═════ Supplied records ═════
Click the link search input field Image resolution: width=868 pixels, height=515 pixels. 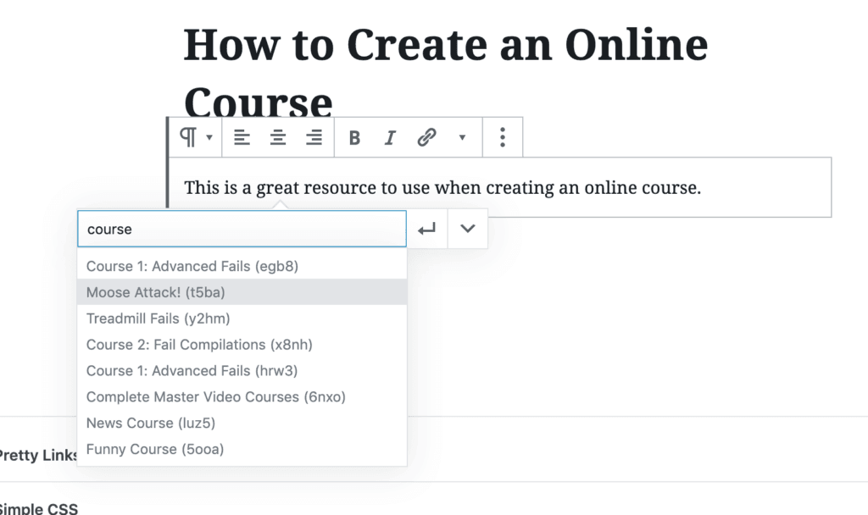pos(242,229)
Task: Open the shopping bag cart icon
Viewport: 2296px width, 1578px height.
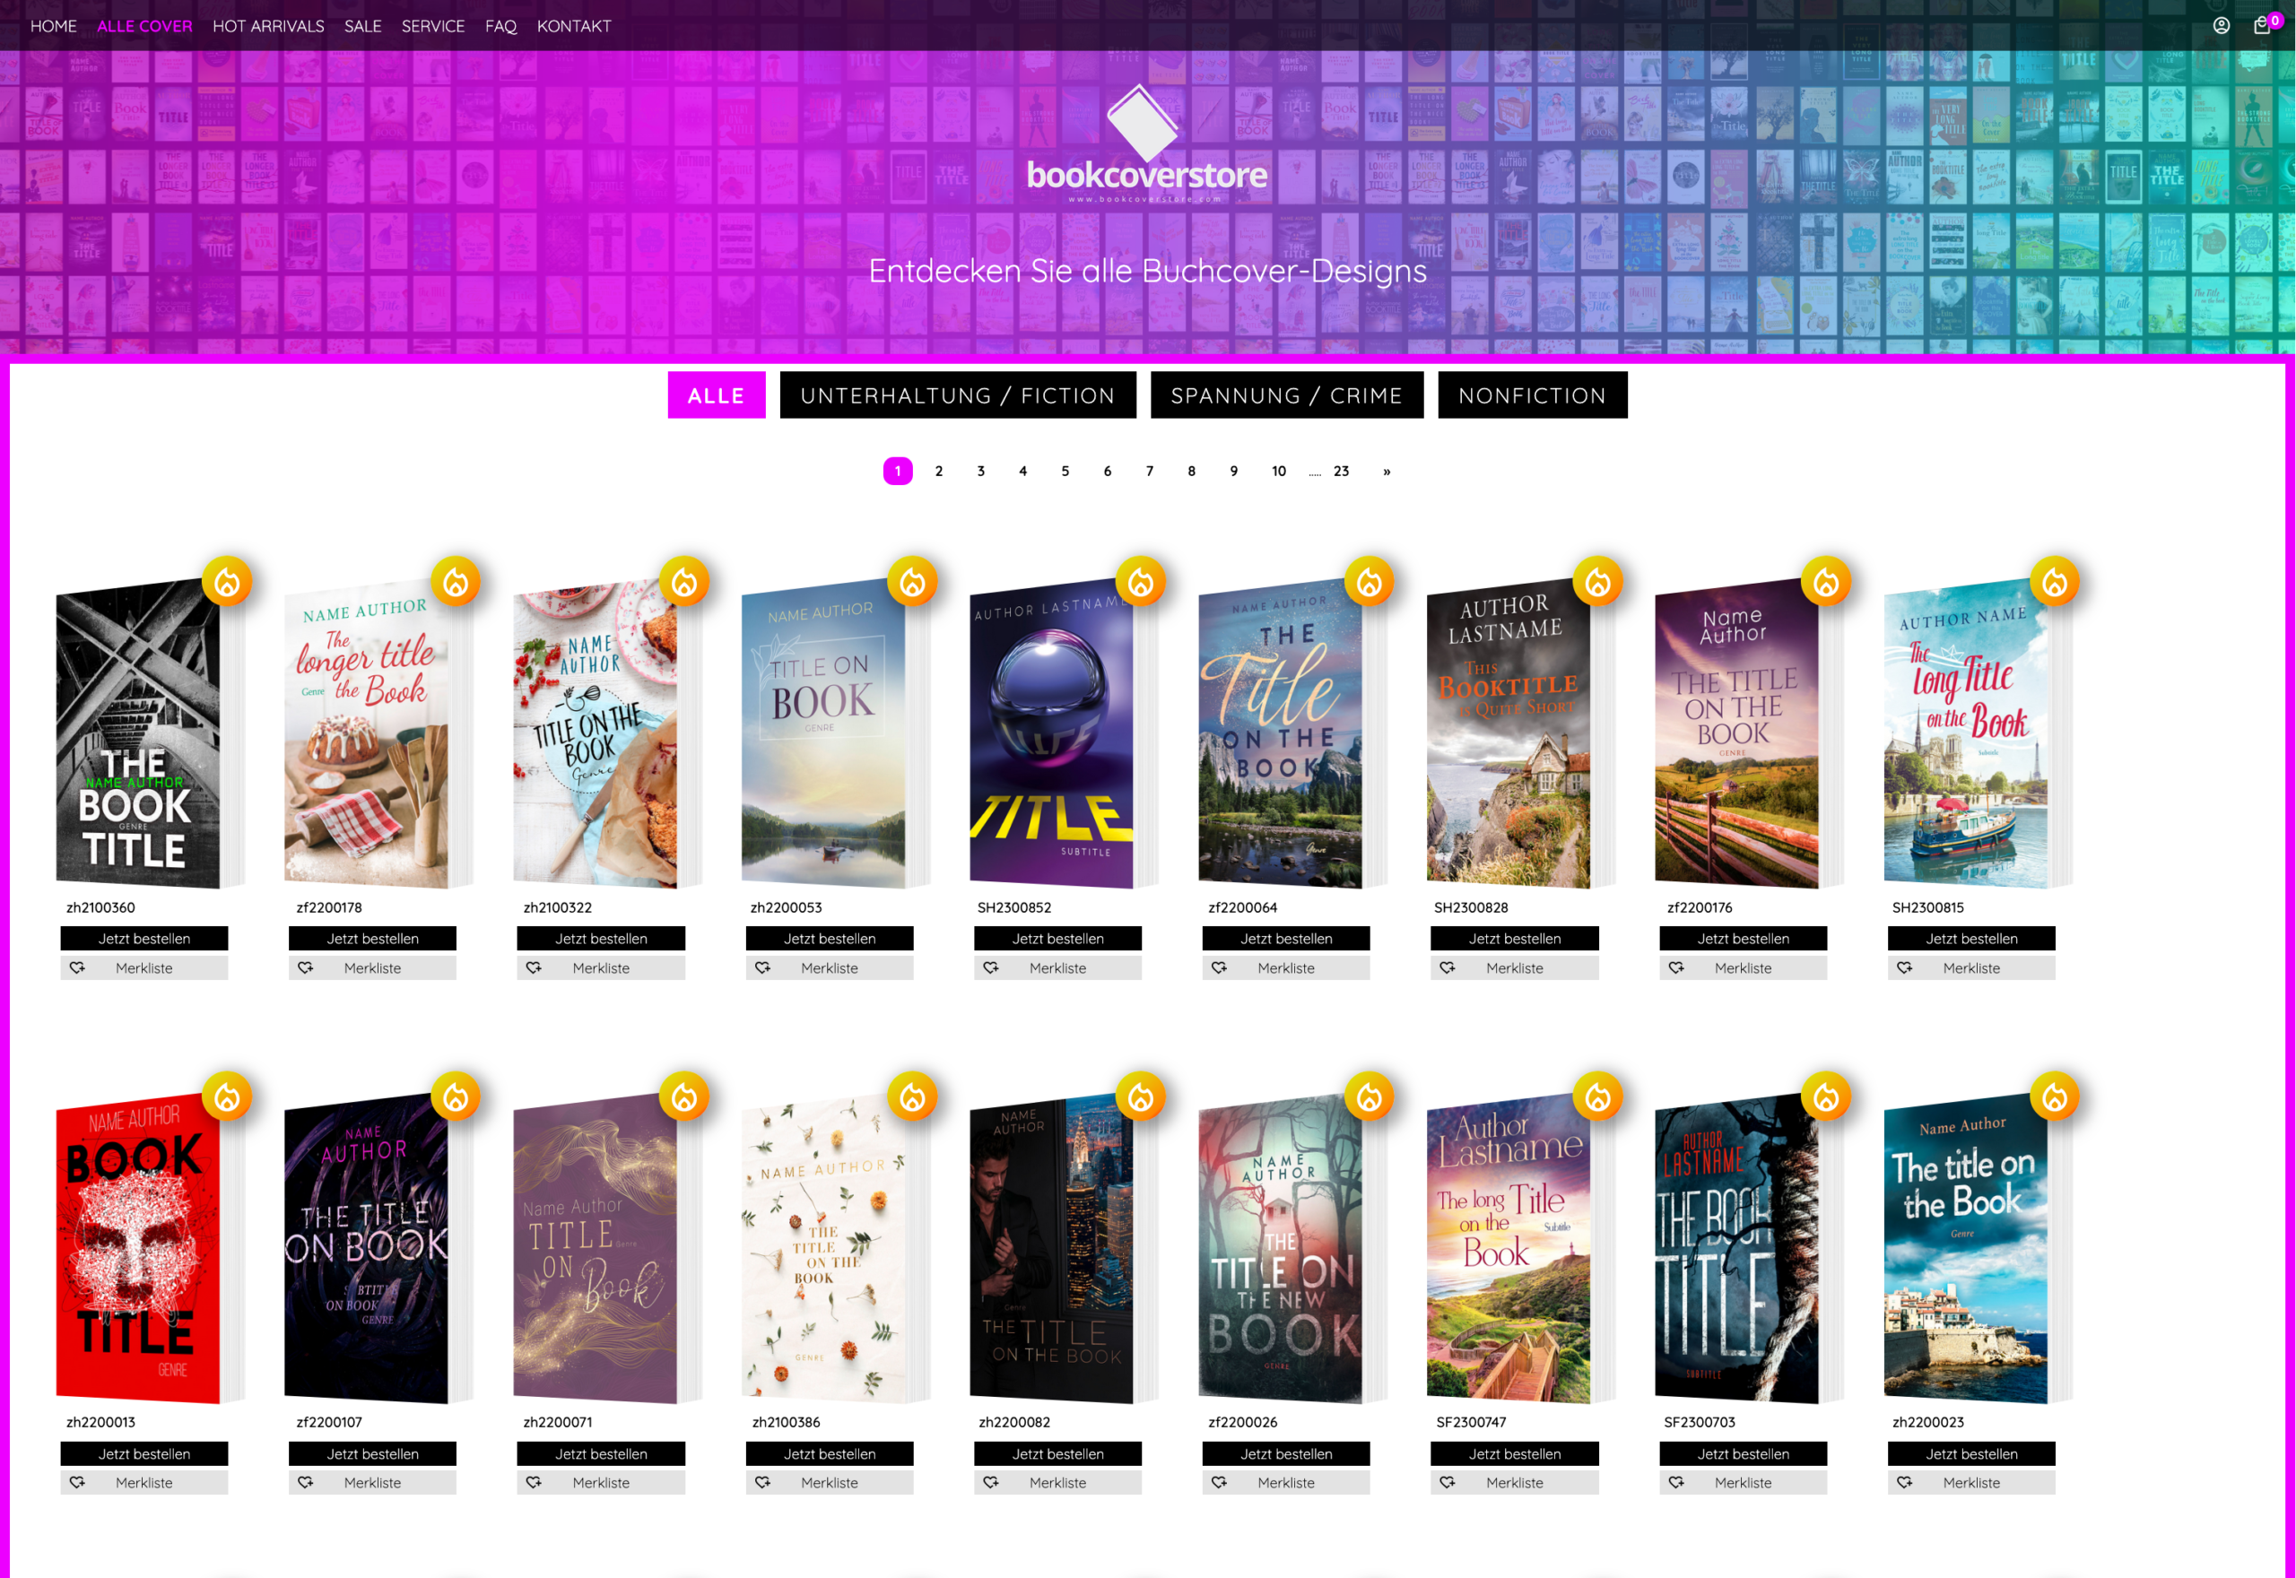Action: point(2261,26)
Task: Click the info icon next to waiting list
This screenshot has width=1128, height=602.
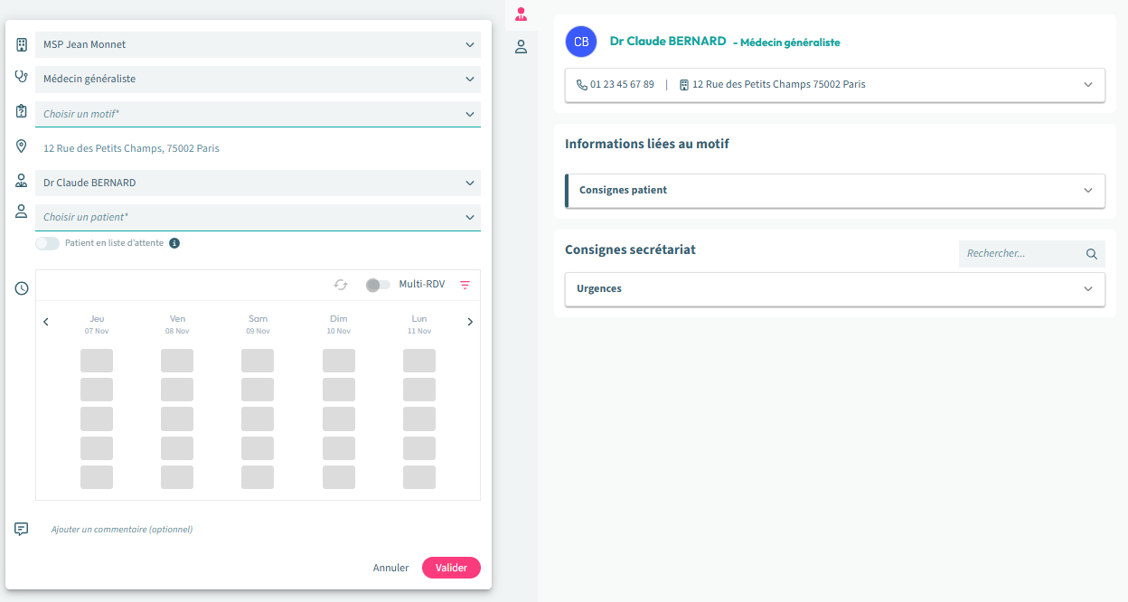Action: click(x=174, y=243)
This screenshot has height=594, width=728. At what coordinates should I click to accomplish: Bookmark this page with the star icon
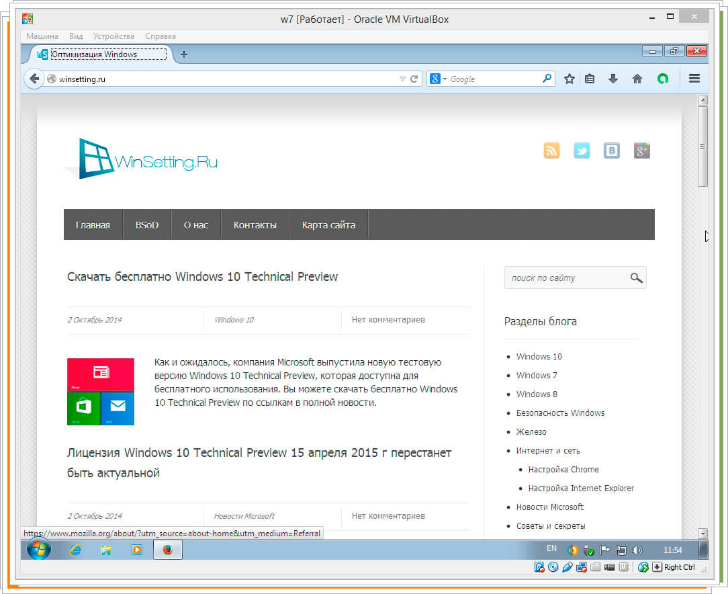tap(570, 79)
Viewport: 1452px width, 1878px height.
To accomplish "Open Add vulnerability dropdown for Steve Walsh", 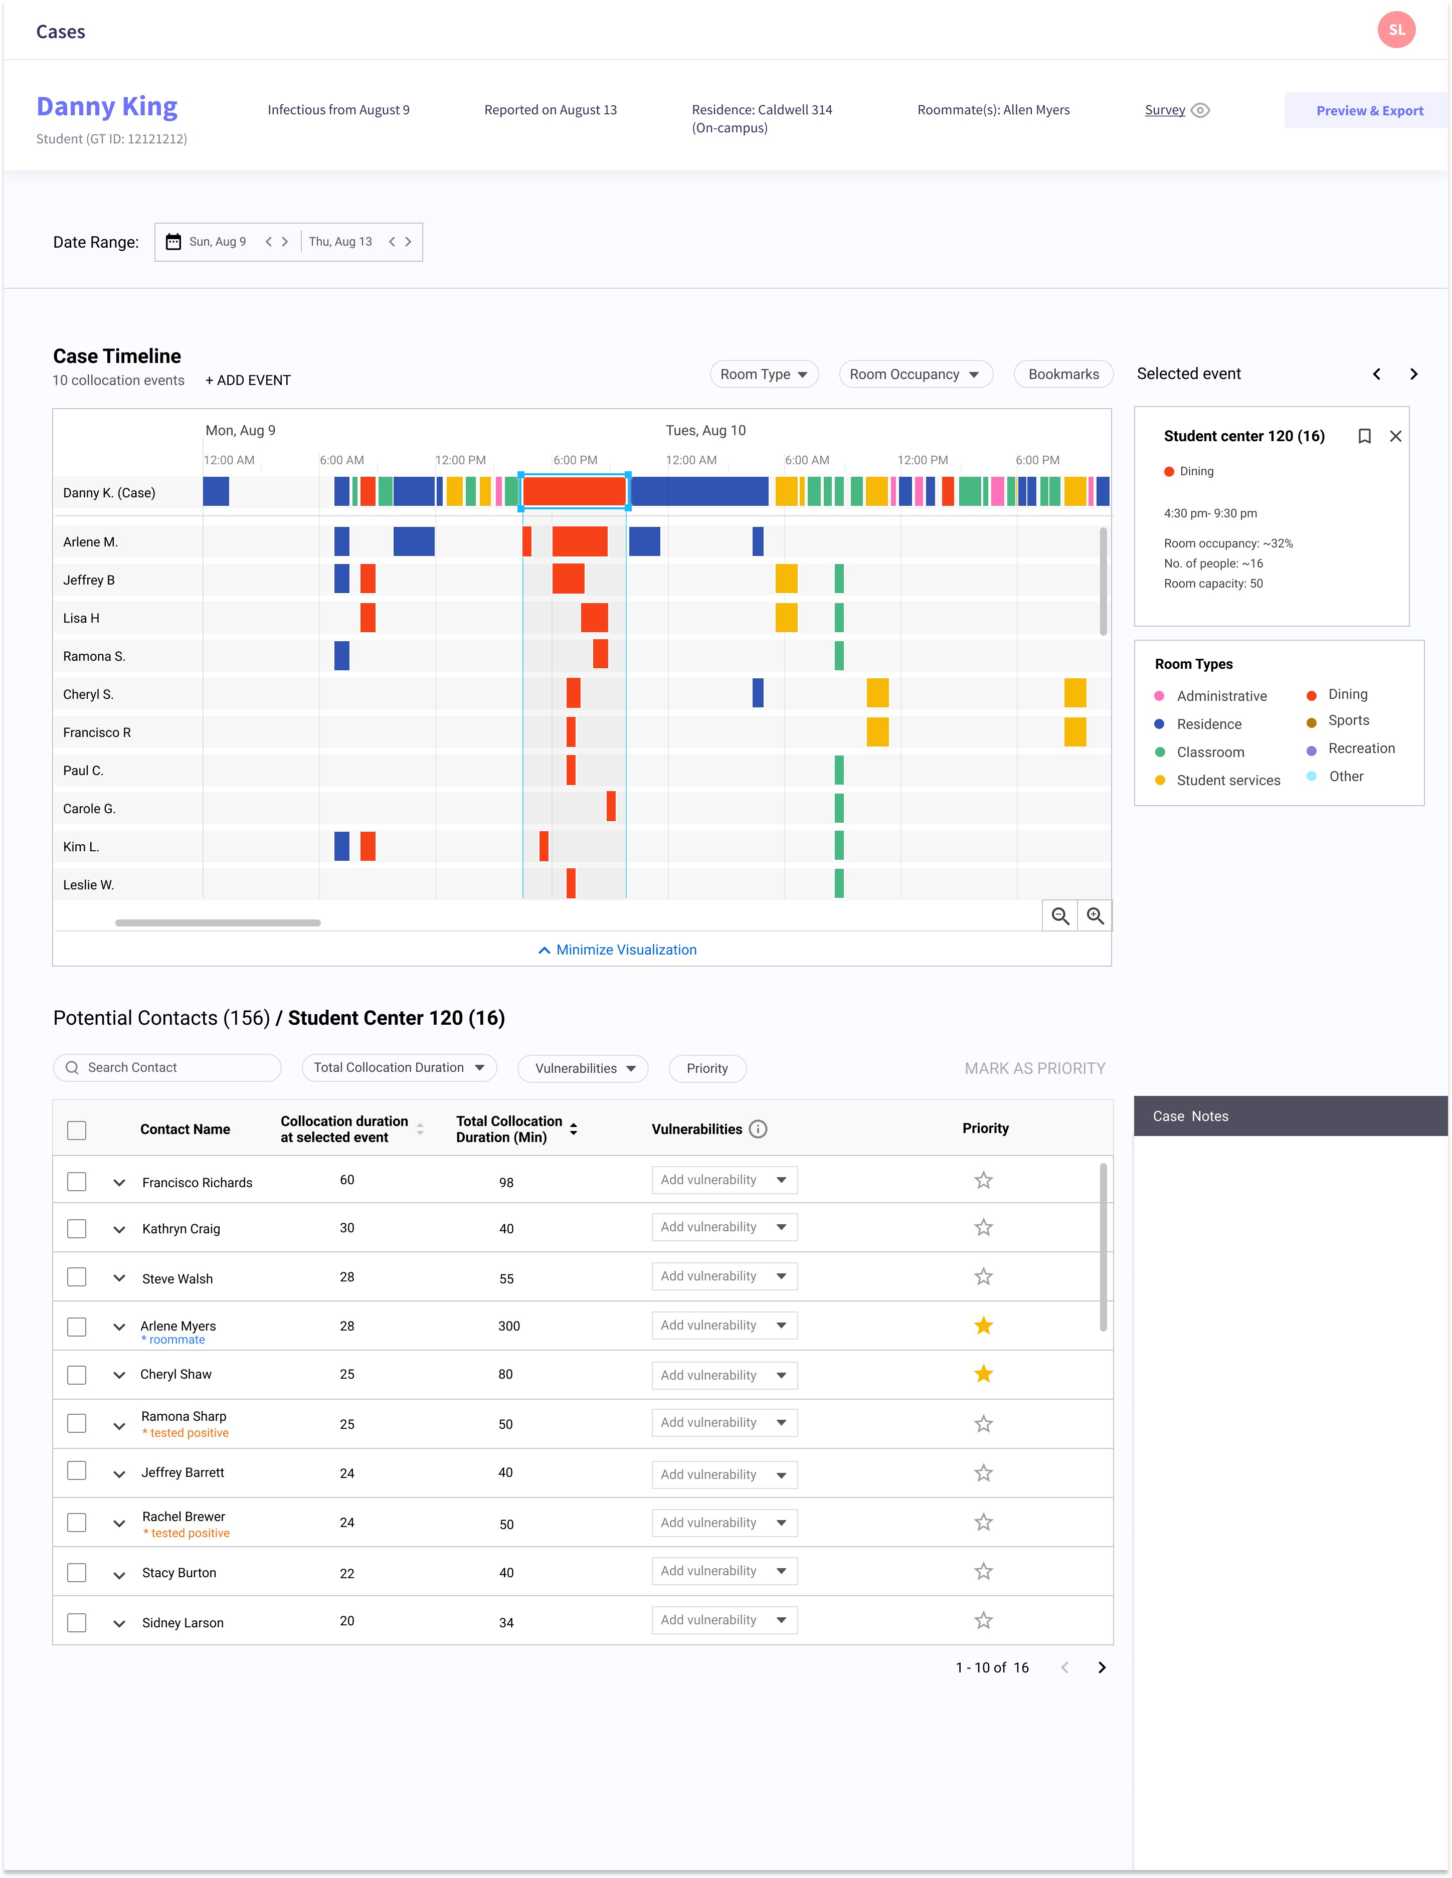I will tap(724, 1276).
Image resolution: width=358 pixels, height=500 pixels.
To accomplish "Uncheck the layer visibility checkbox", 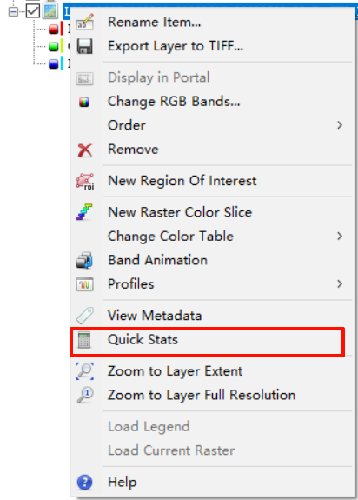I will [x=33, y=11].
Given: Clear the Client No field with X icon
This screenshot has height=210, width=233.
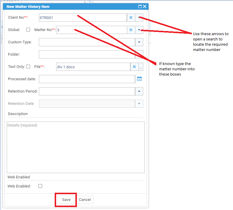Looking at the screenshot, I should pyautogui.click(x=131, y=18).
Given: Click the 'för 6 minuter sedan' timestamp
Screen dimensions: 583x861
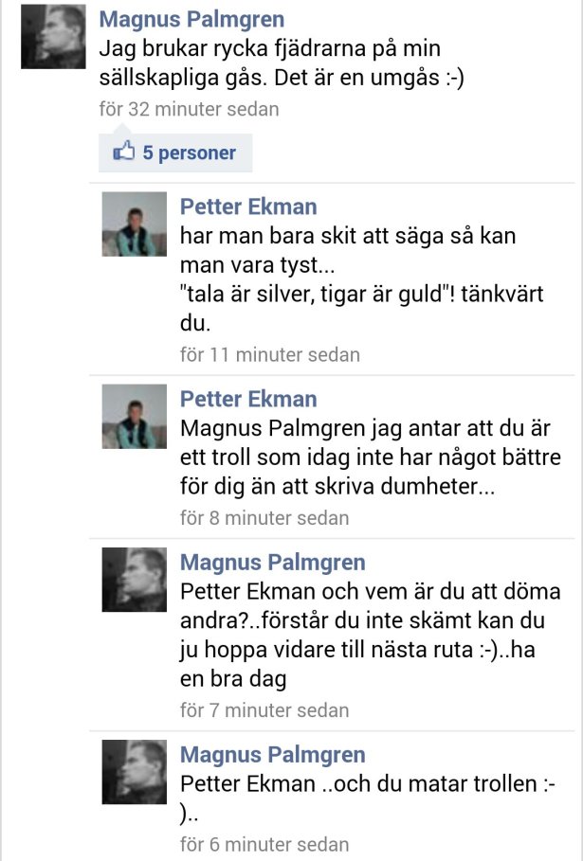Looking at the screenshot, I should [264, 844].
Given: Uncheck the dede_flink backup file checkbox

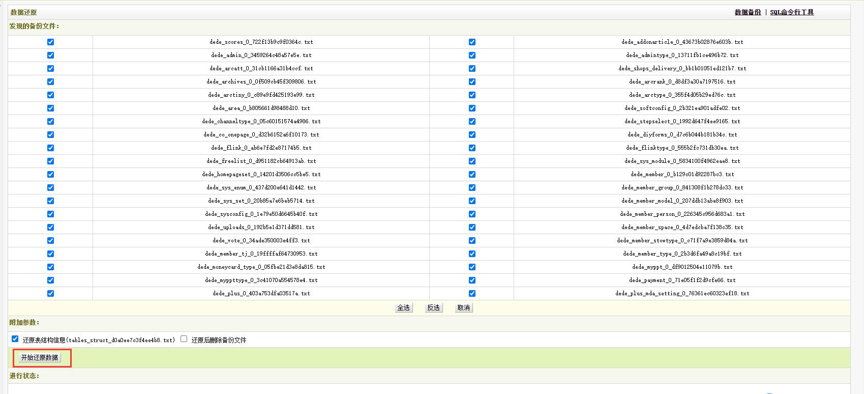Looking at the screenshot, I should click(x=50, y=148).
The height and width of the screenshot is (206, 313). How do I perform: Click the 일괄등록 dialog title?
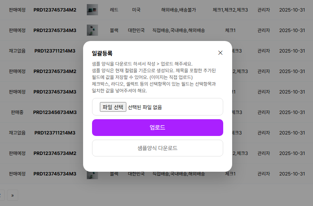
═════
### Your task:
Copy every line of the material above that contains the string "This", matching capitalization exactly.

### Solution to the exercise:
This screenshot has width=1128, height=602.
This screenshot has height=594, width=728. At what coordinates should I click to accomplish: Bookmark this page with the star icon
This screenshot has height=210, width=233.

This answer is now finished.